À l'intérieur des lieux, le personnel de nettoyage et les enquêteurs médico-légaux ont découvert une accumulation importante de déchets et d'excréments, nécessitant le port de combinaisons de protection biologique pour entrer. Les secouristes ont localisé 150 chiens morts enfermés dans des dizaines de cages dans toute la propriété. Les intervenants ont également sauvé 28 chiens vivants souffrant de déshydratation sévère, de malnutrition et de mauvaises conditions d'hygiène. Des unités spécialisées ont retiré les matières biologiques selon les protocoles sanitaires, et les animaux survivants ont été placés sous la garde de la municipalité pour des soins vétérinaires.
- Chiens morts
- 150 chiens
- Chiens vivants sauvés
- 28 chiens
Réaction municipale et antécédents administratifs
Le conseil municipal de Santa Bàrbara a décrété deux jours de deuil officiel, mettant les drapeaux de la mairie en berne et suspendant les événements institutionnels. Vendredi après-midi, environ 200 habitants se sont rassemblés devant la mairie pour observer une minute de silence.
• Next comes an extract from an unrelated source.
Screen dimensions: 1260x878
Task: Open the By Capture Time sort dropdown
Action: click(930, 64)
Le maire de Santa Bàrbara, Josep Lluís Gimeno, a déclaré que la famille vivait dans la commune depuis 2019 après avoir déménagé de Castellón, et que la victime avait été célébrée comme le premier bébé né dans la ville en 2025.
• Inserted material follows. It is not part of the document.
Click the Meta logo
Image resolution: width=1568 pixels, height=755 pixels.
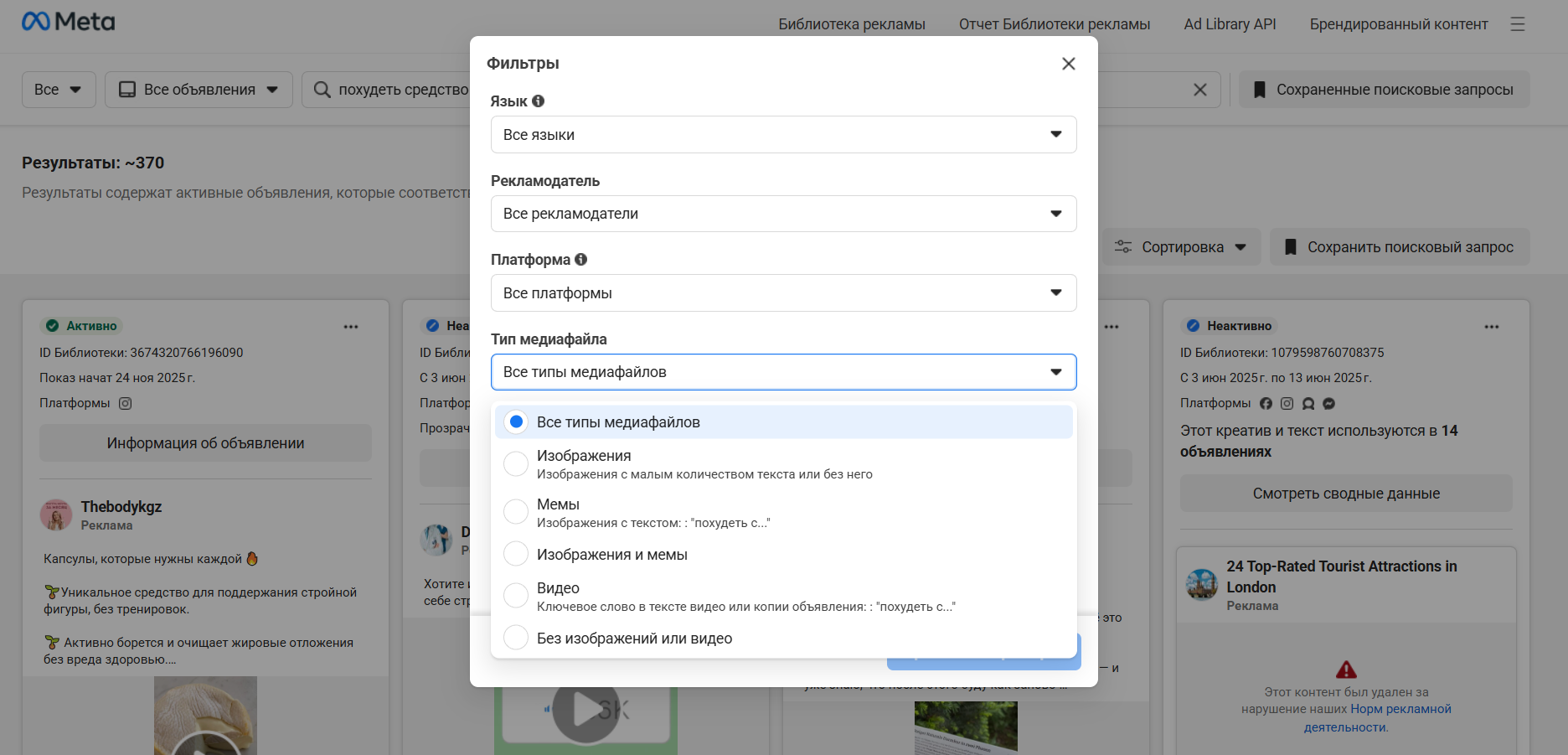pyautogui.click(x=69, y=22)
Le maire a décrit l'état de la résidence privée lors de son allocution aux journalistes.
La propriété où ils vivaient leur appartient et semble normale de l'extérieur, mais à l'intérieur, elle était dans un état complètement déplorable et insalubre. Je ne sais pas comment ils ont pu accumuler autant de déchets et maltraiter les animaux.
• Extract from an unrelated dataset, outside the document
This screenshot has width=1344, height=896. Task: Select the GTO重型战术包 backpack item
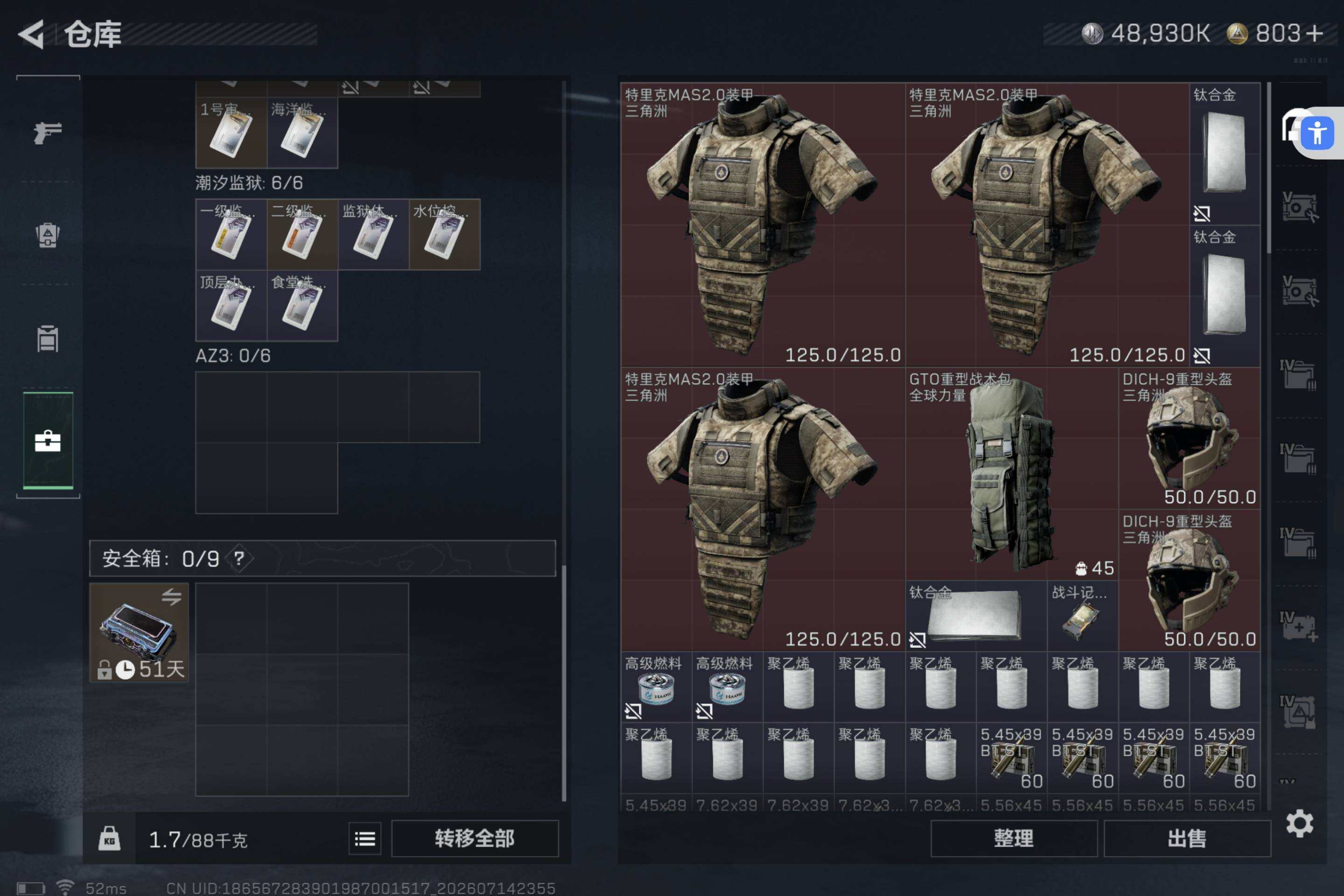click(1011, 474)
Les services sociaux du Consell Comarcal del Montsià suivaient activement le dossier du foyer et avaient déjà mené des interventions concernant les animaux sur la propriété. La Generalitat de Valence avait auparavant la garde de deux enfants plus âgés de la famille avant de perdre le contact après leur déménagement en Catalogne. Gimeno a expliqué que les enfants survivants fréquentaient les écoles locales et que la mère participait régulièrement à la vie municipale, allant même jusqu'à monter sur un char lors des fêtes de la ville un mois auparavant, tandis que le père interagissait rarement avec les membres de la communauté. Les voisins ont déclaré avoir déposé des plaintes pendant plus de quatre ans concernant des odeurs nauséabondes et des aboiements continus, et ont noté que le nourrisson n'avait eu aucun rendez-vous pédiatrique depuis l'âge de cinq mois.